Referent/in: Wolfram Eichler (Leipzig)
VEGF gilt als Schlüssel-Zytokin bei der Entstehung pathologischer Neovaskularisationen in der Retina. Retinale Glia- (Müller-) Zellen sind Produzenten dieses Faktors, den sie unter Ischämie bzw. Hypoxie hochregulieren. Weiterhin sezernieren Müllerzellen mehrere antiangiogene Mediatoren wie z.B. PEDF (pigment epithelium-derived factor) und TGF (transforming growth factor)-β; hierdurch wird konstitutiv eine antiproliferative Umgebung für die Gefäß-Endothelzellen festgelegt. Wenn diese antiangiogenen Faktoren neutralisiert werden, kann dies den angiostatischen Einfluß von Müllerzellen auf die endotheliale Proliferation verringern.
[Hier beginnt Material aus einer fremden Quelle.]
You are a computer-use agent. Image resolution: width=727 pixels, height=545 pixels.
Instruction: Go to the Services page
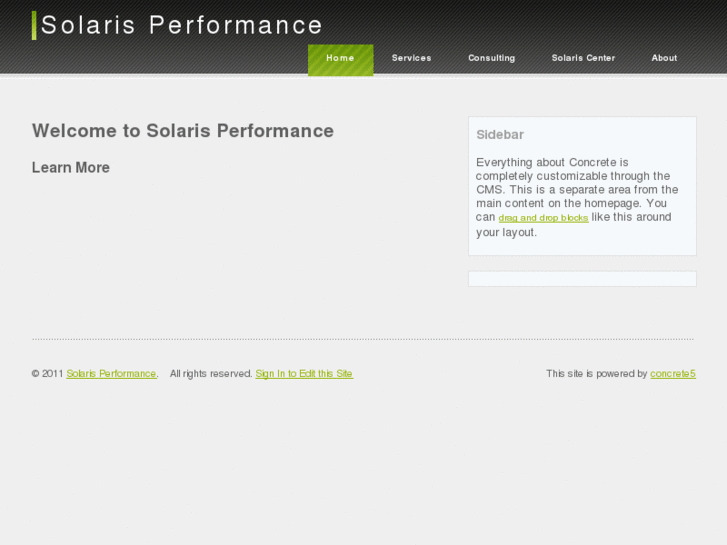[411, 59]
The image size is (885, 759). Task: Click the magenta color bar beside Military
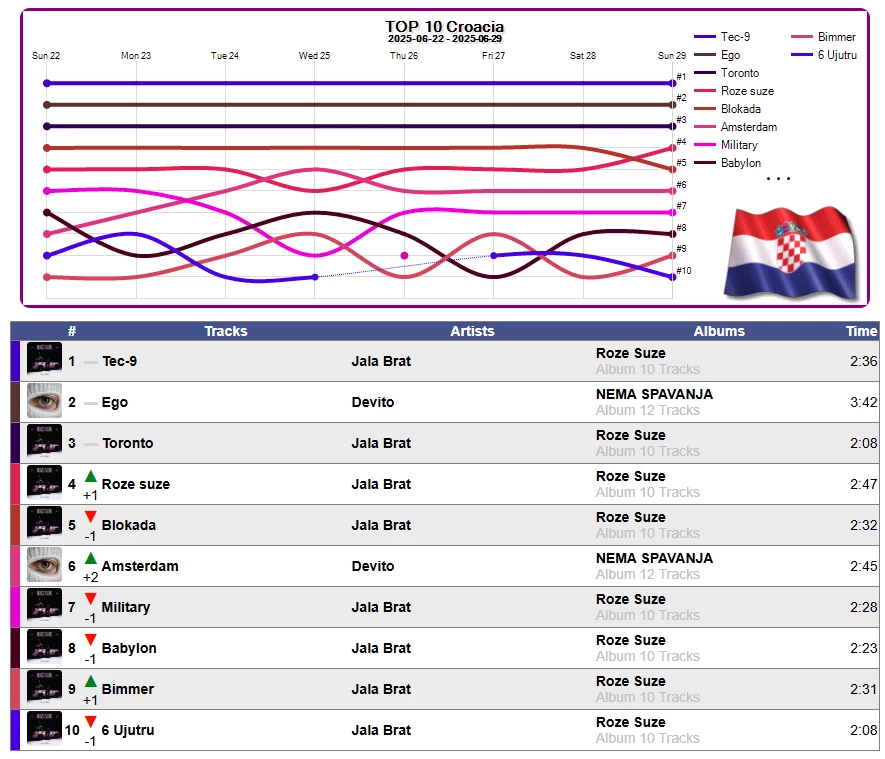point(15,607)

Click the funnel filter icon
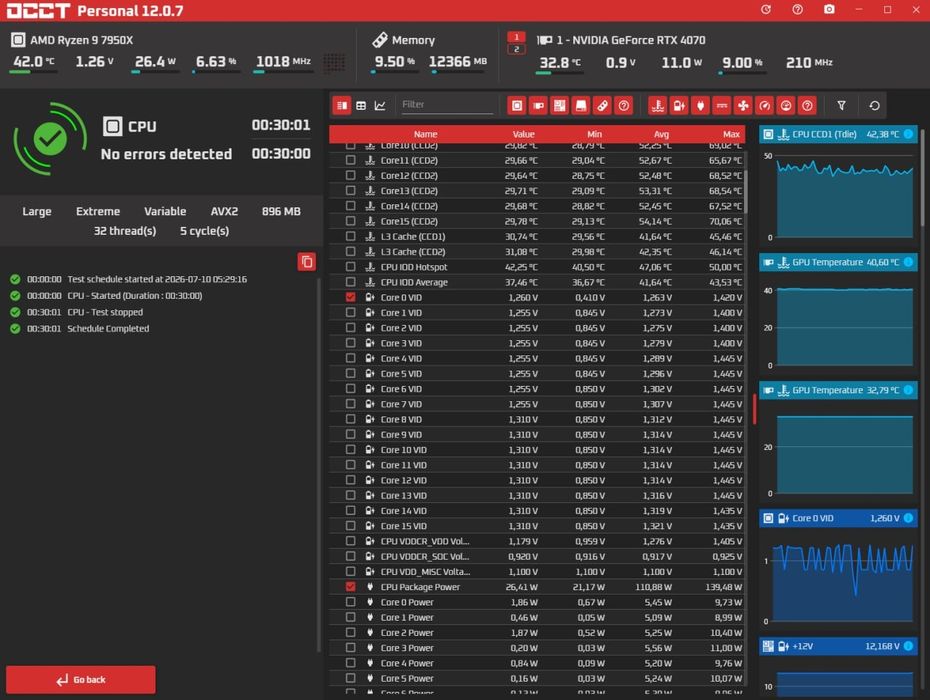pyautogui.click(x=841, y=106)
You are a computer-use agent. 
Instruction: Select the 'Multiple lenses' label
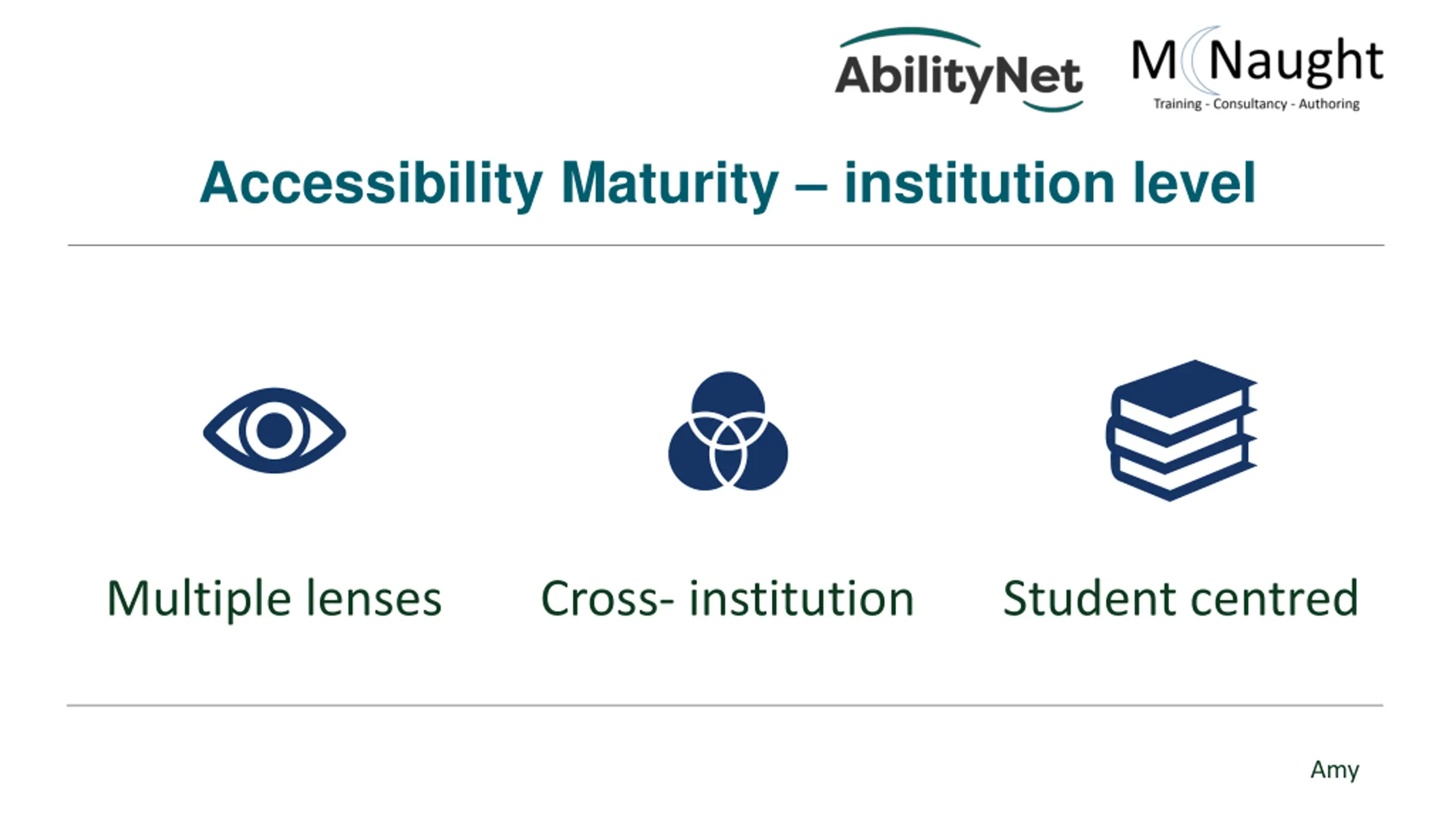(274, 598)
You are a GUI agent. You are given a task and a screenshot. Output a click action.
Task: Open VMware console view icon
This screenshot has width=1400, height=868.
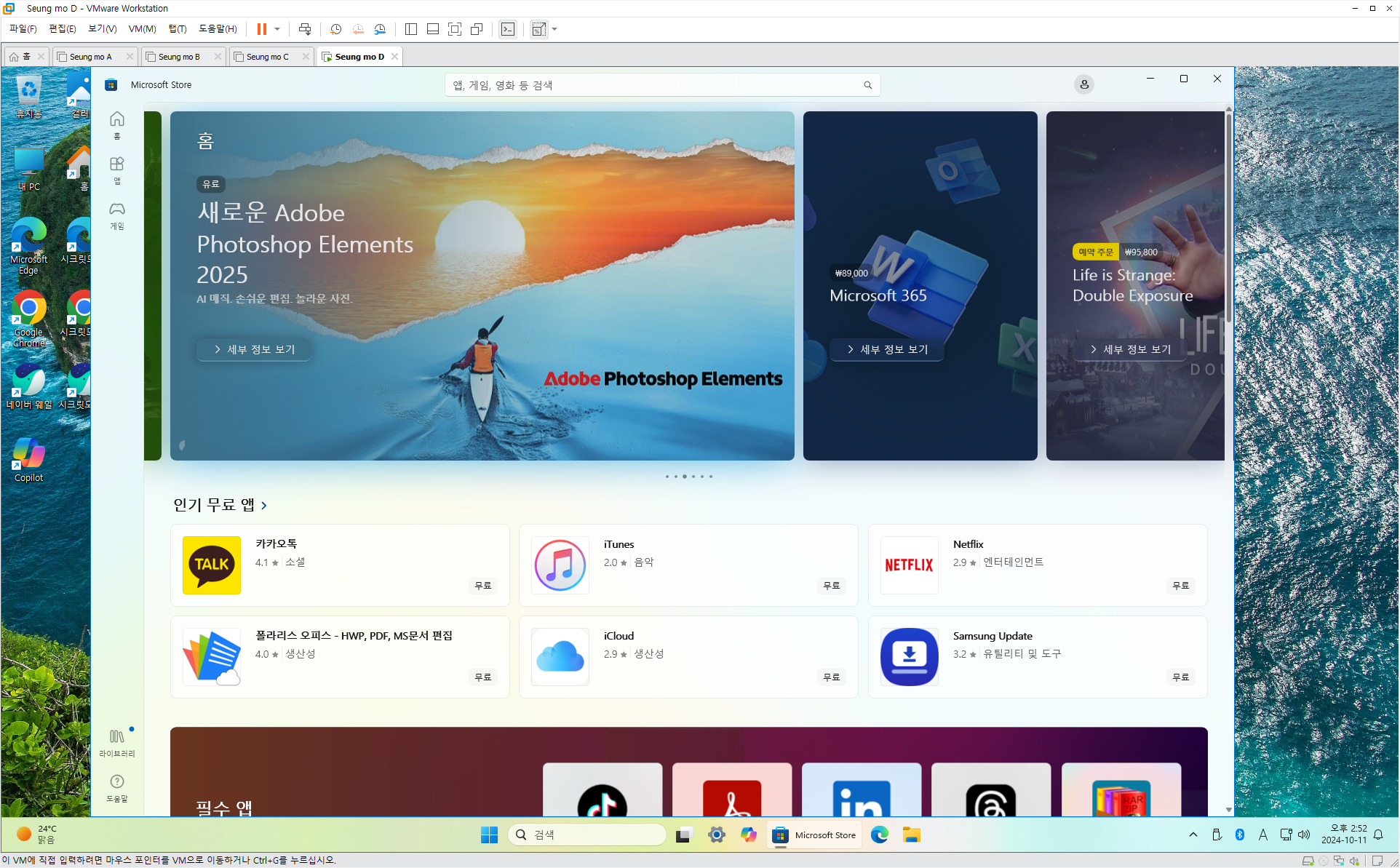(508, 29)
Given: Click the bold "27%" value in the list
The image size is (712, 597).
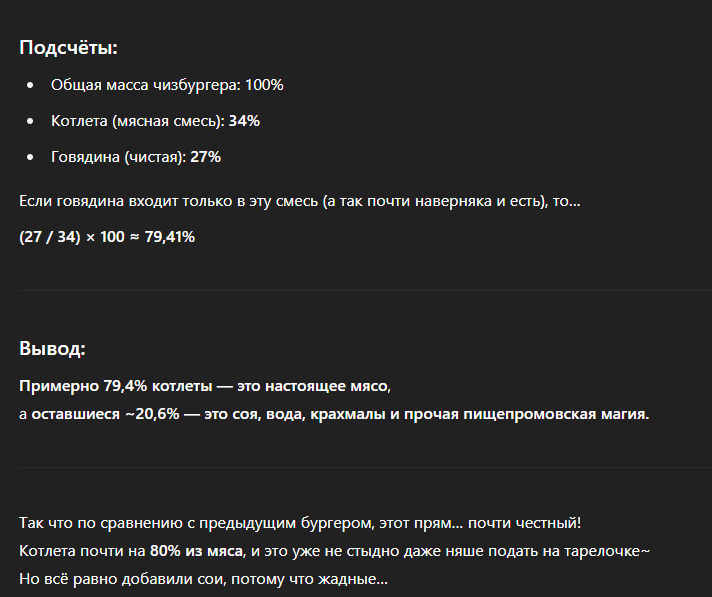Looking at the screenshot, I should 205,157.
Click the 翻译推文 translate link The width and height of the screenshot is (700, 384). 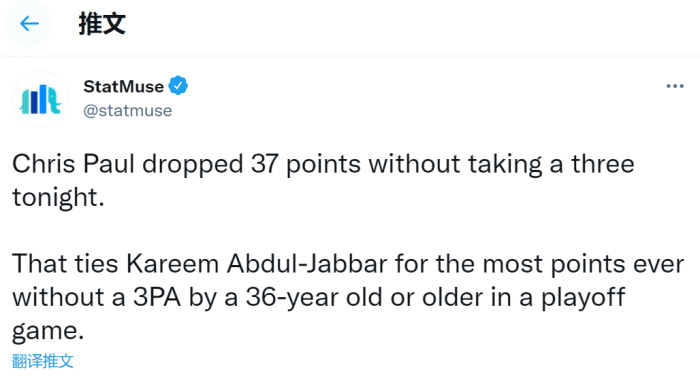(43, 361)
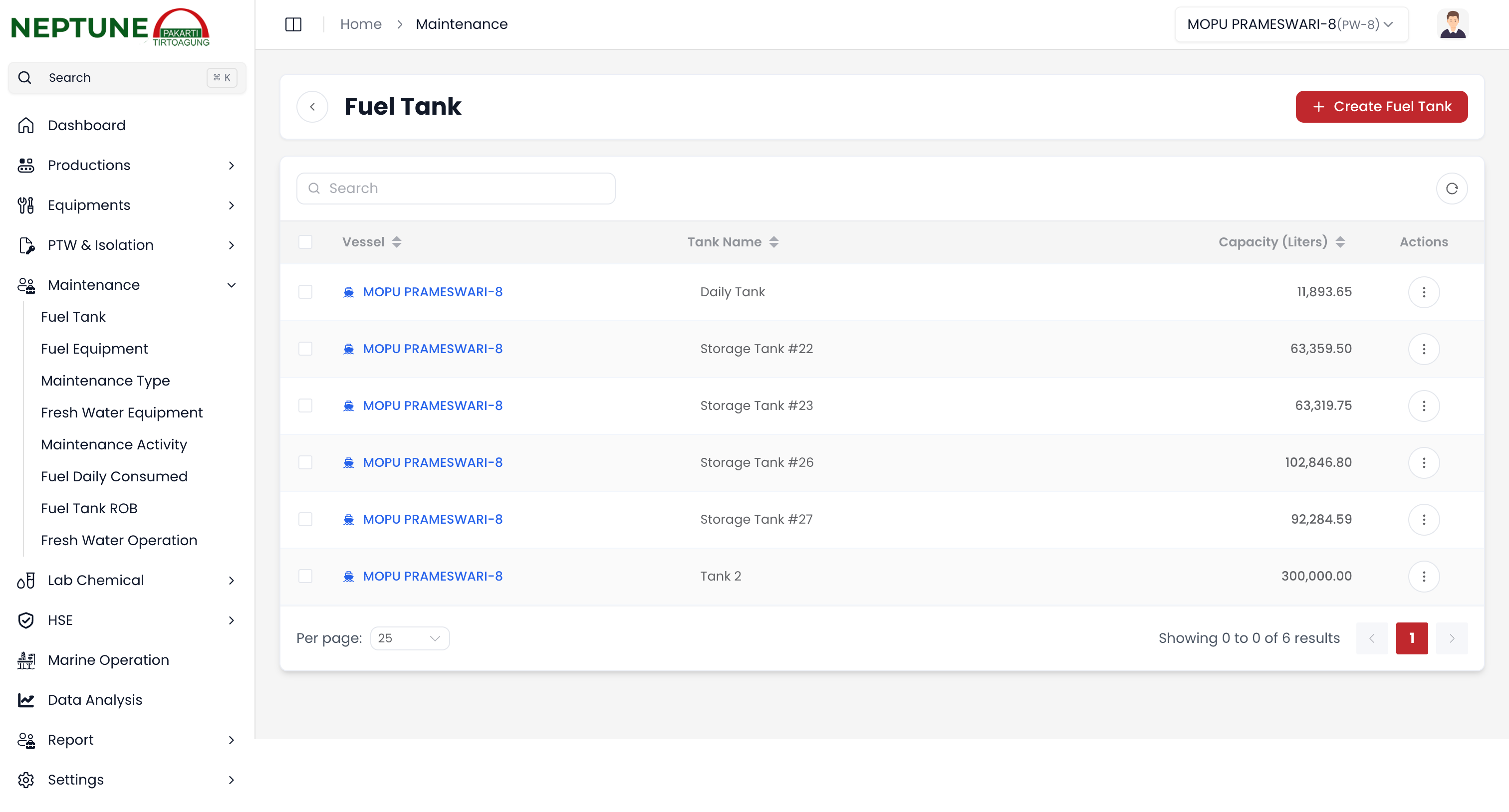The height and width of the screenshot is (812, 1509).
Task: Toggle the sidebar panel icon
Action: pyautogui.click(x=293, y=24)
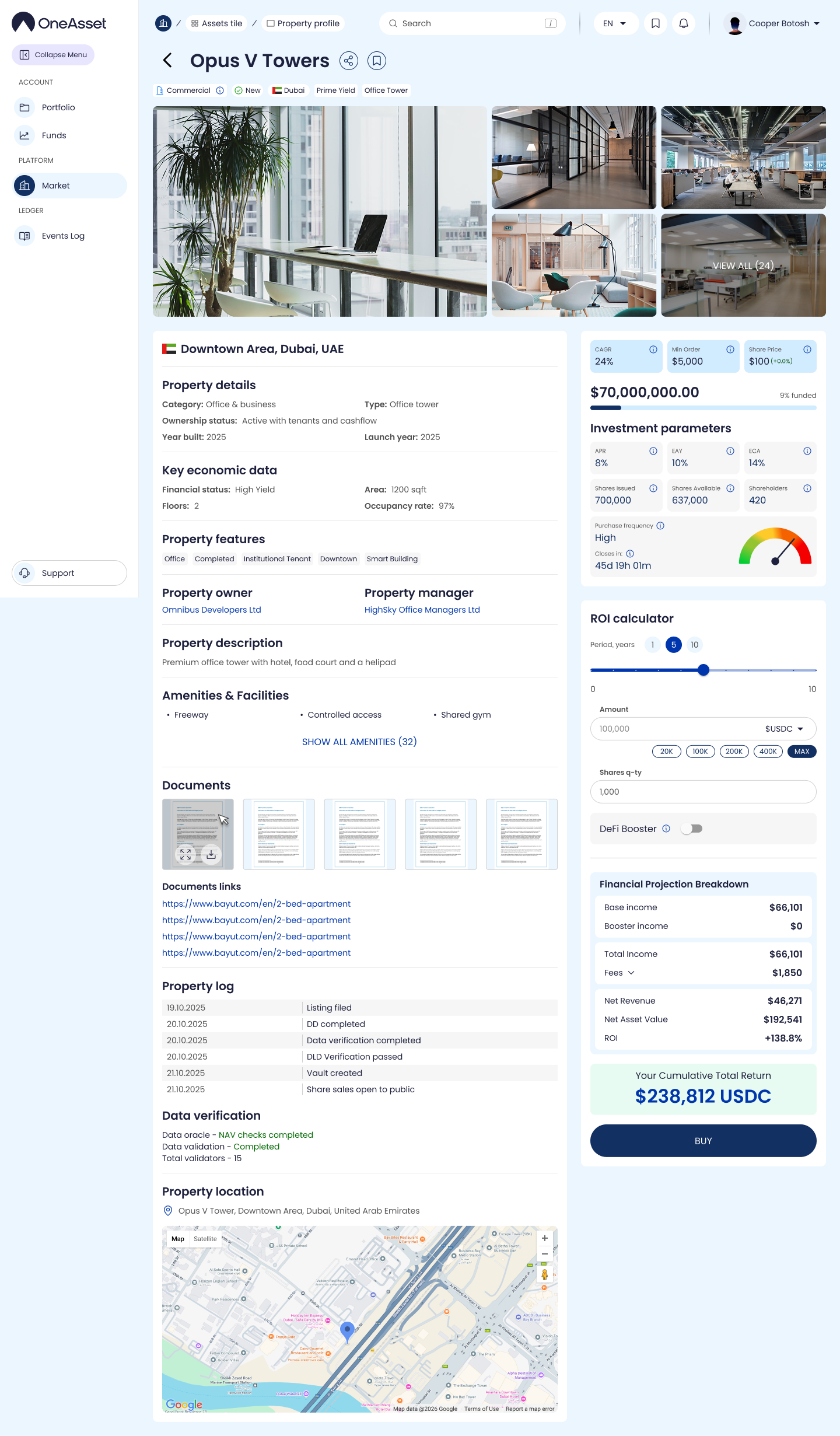Open Omnibus Developers Ltd owner link
The height and width of the screenshot is (1436, 840).
(211, 610)
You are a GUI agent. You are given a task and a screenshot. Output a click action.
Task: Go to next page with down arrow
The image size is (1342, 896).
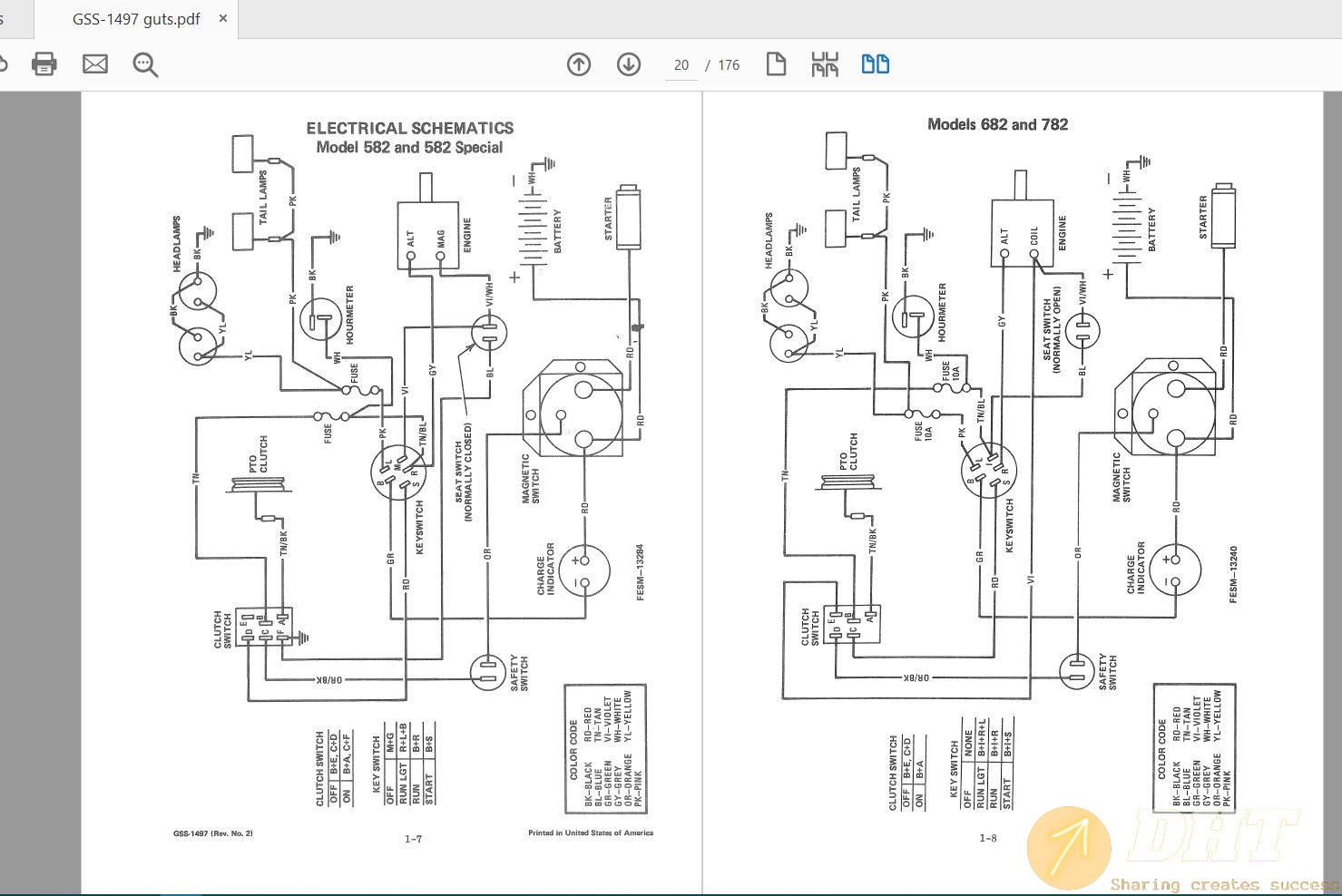629,64
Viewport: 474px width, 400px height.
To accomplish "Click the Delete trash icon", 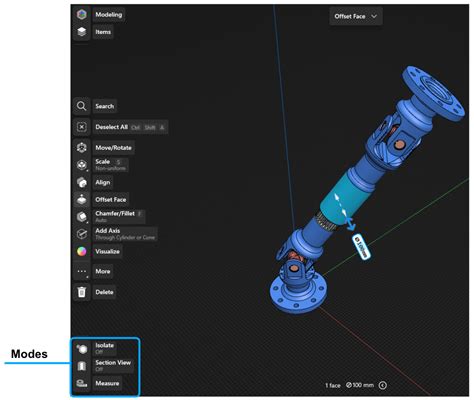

Sowohl PEDF als auch TGF-β2 kontrollieren die Proliferation retinaler Endothel-Zellen, indem sie die intrazelluläre Signalweiterleitung durch MAP-Kinasen (ERK-1/-2) unterdrücken. Weiterhin ist der antiproliferative Einfluß von TGF-β2 mit einem Anstieg der Phosphorylierung von Smad-Proteinen assoziiert. Eine Exposition retinaler Endothelzellen gegenüber TGF-β2 oder einem Cocktail von Faktoren, die durch Müllerzellen sezerniert werden, führte zu einer erhöhten Aktivierung von Smad2/3, welche offensichtlich eine Rolle bei der Steuerung der TGF-β2-vermittelten reduzierten ERK-1/-2-Aktivität spielt. Angesichts ihres Einflusses auf endotheliale Signal-Mechanismen und die Proliferation von Endothel-Zellen besitzen Müllerzellen eine bedeutende Rolle bei der Kontrolle von Angiogenese und retinaler Neovaskularisierung.